Work order »
Output all of the entries beneath, exactly as written.

━━ Data for review

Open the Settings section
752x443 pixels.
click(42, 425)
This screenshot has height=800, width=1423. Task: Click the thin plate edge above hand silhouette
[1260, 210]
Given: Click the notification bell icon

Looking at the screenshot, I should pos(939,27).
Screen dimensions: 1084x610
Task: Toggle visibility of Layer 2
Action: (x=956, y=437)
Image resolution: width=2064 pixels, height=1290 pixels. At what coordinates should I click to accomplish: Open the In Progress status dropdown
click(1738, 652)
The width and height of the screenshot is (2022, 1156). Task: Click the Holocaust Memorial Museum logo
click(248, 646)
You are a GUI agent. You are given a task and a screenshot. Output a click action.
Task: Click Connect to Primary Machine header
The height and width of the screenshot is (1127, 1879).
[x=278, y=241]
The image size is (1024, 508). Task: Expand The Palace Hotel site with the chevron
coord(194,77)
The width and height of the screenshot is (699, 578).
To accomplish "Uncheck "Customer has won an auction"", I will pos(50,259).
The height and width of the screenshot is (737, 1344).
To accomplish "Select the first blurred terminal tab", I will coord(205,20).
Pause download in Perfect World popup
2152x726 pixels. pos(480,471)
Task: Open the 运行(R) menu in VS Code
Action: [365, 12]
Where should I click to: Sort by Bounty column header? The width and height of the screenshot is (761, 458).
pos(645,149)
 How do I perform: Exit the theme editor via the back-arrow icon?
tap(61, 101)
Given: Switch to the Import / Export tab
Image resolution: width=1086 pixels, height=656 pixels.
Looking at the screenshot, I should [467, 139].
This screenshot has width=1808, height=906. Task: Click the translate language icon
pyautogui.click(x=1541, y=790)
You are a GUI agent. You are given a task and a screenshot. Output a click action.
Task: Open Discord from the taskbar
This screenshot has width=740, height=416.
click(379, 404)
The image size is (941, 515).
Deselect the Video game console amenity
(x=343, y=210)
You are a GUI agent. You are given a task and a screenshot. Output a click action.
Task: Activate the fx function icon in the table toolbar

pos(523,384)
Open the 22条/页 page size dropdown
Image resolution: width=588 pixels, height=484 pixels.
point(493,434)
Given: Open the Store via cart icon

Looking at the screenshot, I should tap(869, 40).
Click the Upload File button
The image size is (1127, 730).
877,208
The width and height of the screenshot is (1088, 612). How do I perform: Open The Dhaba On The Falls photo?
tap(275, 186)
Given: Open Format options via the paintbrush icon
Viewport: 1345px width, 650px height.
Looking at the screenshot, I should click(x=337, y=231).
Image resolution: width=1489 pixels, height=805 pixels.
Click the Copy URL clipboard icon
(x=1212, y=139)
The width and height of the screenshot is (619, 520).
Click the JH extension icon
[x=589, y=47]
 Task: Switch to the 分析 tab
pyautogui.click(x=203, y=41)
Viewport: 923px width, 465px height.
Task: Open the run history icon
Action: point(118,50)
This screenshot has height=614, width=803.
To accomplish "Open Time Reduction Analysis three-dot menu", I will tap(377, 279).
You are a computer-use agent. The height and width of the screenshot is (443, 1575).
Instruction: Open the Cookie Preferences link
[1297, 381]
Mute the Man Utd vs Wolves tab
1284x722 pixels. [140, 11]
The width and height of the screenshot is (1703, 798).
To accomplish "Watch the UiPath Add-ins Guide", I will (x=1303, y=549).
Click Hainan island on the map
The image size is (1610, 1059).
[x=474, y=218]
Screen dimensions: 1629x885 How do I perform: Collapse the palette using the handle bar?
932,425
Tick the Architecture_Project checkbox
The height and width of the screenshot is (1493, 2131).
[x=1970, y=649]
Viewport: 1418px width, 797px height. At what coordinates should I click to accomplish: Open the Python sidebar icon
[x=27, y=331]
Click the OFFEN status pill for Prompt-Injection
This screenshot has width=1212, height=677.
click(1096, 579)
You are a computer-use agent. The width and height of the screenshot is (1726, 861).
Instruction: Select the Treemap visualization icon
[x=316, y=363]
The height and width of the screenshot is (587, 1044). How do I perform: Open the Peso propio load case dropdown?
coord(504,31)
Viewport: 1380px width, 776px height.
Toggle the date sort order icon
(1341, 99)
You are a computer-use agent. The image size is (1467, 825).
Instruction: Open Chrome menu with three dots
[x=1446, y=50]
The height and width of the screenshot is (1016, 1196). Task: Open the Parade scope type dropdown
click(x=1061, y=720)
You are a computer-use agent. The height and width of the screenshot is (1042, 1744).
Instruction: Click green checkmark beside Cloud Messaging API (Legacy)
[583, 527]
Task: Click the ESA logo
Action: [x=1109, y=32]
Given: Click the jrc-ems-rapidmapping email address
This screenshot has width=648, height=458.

━━━━

Task output »
Open the Settings section
752x443 pixels.
click(42, 425)
This screenshot has height=800, width=1423. Task: Click the thin plate edge above hand silhouette
[1260, 210]
Given: Click the notification bell icon

Looking at the screenshot, I should pos(939,27).
Screen dimensions: 1084x610
Task: Toggle visibility of Layer 2
Action: (x=956, y=437)
Image resolution: width=2064 pixels, height=1290 pixels. At what coordinates should I click to accomplish: Open the In Progress status dropdown
click(1738, 652)
The width and height of the screenshot is (2022, 1156). Task: Click the Holocaust Memorial Museum logo
click(248, 646)
You are a GUI agent. You are given a task and a screenshot. Output a click action.
Task: Click Connect to Primary Machine header
The height and width of the screenshot is (1127, 1879).
[x=278, y=241]
The image size is (1024, 508). Task: Expand The Palace Hotel site with the chevron
coord(194,77)
The width and height of the screenshot is (699, 578).
To accomplish "Uncheck "Customer has won an auction"", I will pos(50,259).
The height and width of the screenshot is (737, 1344).
To accomplish "Select the first blurred terminal tab", I will coord(205,20).
Pause download in Perfect World popup
2152x726 pixels. pos(480,471)
Task: Open the 运行(R) menu in VS Code
Action: [365, 12]
Where should I click to: Sort by Bounty column header? The width and height of the screenshot is (761, 458).
pos(645,149)
 How do I perform: Exit the theme editor via the back-arrow icon?
tap(61, 101)
Given: Switch to the Import / Export tab
Image resolution: width=1086 pixels, height=656 pixels.
Looking at the screenshot, I should [467, 139].
This screenshot has width=1808, height=906. Task: Click the translate language icon
pyautogui.click(x=1541, y=790)
You are a GUI agent. You are given a task and a screenshot. Output a click action.
Task: Open Discord from the taskbar
This screenshot has width=740, height=416.
click(379, 404)
The image size is (941, 515).
Deselect the Video game console amenity
(x=343, y=210)
You are a GUI agent. You are given a task and a screenshot. Output a click action.
Task: Activate the fx function icon in the table toolbar

pos(523,384)
Open the 22条/页 page size dropdown
Image resolution: width=588 pixels, height=484 pixels.
point(493,434)
Given: Open the Store via cart icon

Looking at the screenshot, I should tap(869, 40).
Click the Upload File button
The image size is (1127, 730).
877,208
The width and height of the screenshot is (1088, 612). How do I perform: Open The Dhaba On The Falls photo?
tap(275, 186)
Given: Open Format options via the paintbrush icon
Viewport: 1345px width, 650px height.
Looking at the screenshot, I should click(x=337, y=231).
Image resolution: width=1489 pixels, height=805 pixels.
Click the Copy URL clipboard icon
(x=1212, y=139)
The width and height of the screenshot is (619, 520).
Click the JH extension icon
[x=589, y=47]
 Task: Switch to the 分析 tab
pyautogui.click(x=203, y=41)
Viewport: 923px width, 465px height.
Task: Open the run history icon
Action: point(118,50)
This screenshot has height=614, width=803.
To accomplish "Open Time Reduction Analysis three-dot menu", I will tap(377, 279).
You are a computer-use agent. The height and width of the screenshot is (443, 1575).
Instruction: Open the Cookie Preferences link
[1297, 381]
Mute the Man Utd vs Wolves tab
1284x722 pixels. [140, 11]
The width and height of the screenshot is (1703, 798).
To accomplish "Watch the UiPath Add-ins Guide", I will (x=1303, y=549).
Click Hainan island on the map
The image size is (1610, 1059).
[x=474, y=218]
Screen dimensions: 1629x885 How do I perform: Collapse the palette using the handle bar?
932,425
Tick the Architecture_Project checkbox
The height and width of the screenshot is (1493, 2131).
[x=1970, y=649]
Viewport: 1418px width, 797px height. At what coordinates should I click to accomplish: Open the Python sidebar icon
[x=27, y=331]
Click the OFFEN status pill for Prompt-Injection
This screenshot has width=1212, height=677.
click(1096, 579)
You are a computer-use agent. The width and height of the screenshot is (1726, 861).
Instruction: Select the Treemap visualization icon
[x=316, y=363]
The height and width of the screenshot is (587, 1044). How do I perform: Open the Peso propio load case dropdown?
coord(504,31)
Viewport: 1380px width, 776px height.
Toggle the date sort order icon
(1341, 99)
You are a computer-use agent. The image size is (1467, 825).
Instruction: Open Chrome menu with three dots
[x=1446, y=50]
The height and width of the screenshot is (1016, 1196). Task: Open the Parade scope type dropdown
click(x=1061, y=720)
You are a computer-use agent. The height and width of the screenshot is (1042, 1744).
Instruction: Click green checkmark beside Cloud Messaging API (Legacy)
[583, 527]
Task: Click the ESA logo
Action: [x=1109, y=32]
Given: Click the jrc-ems-rapidmapping email address
This screenshot has width=648, height=458.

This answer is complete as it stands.